#### What to produce:
Reproduce the lines between the line containing "Given: Select the Eraser tool" and the line containing "Looking at the", inclusive, renaming "Eraser tool" to "Brush tool" and leaving all other text unchanged.

#### Task input:
• • •

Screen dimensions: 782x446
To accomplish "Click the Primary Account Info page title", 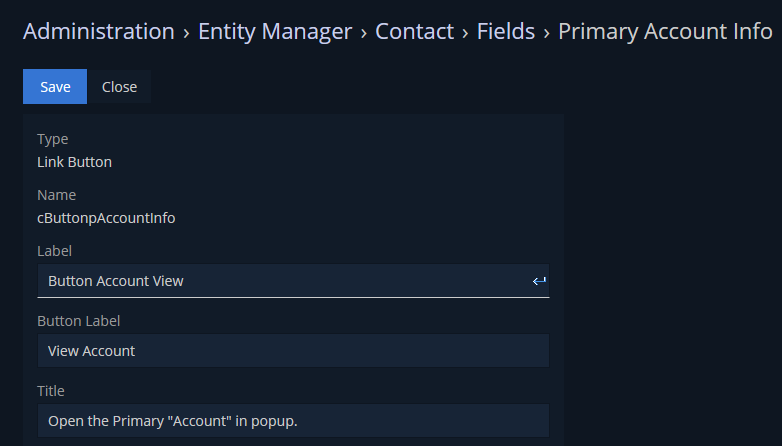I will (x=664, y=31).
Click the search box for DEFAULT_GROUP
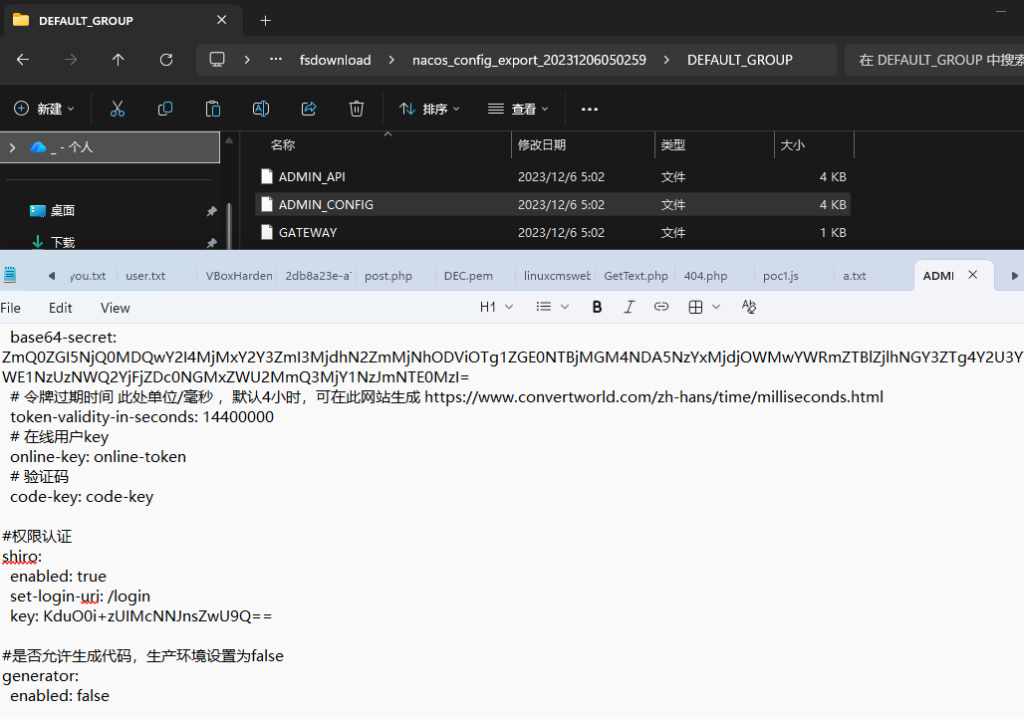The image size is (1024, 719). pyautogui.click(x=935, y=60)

• • •

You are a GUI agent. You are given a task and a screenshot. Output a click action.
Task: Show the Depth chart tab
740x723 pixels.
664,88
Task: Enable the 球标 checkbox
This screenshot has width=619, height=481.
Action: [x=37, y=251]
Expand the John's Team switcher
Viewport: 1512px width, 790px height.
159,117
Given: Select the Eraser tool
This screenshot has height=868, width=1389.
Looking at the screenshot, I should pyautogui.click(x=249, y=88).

• • •

#### Complete response:
Given: Select the Brush tool
This screenshot has height=868, width=1389.
Looking at the screenshot, I should pyautogui.click(x=249, y=88).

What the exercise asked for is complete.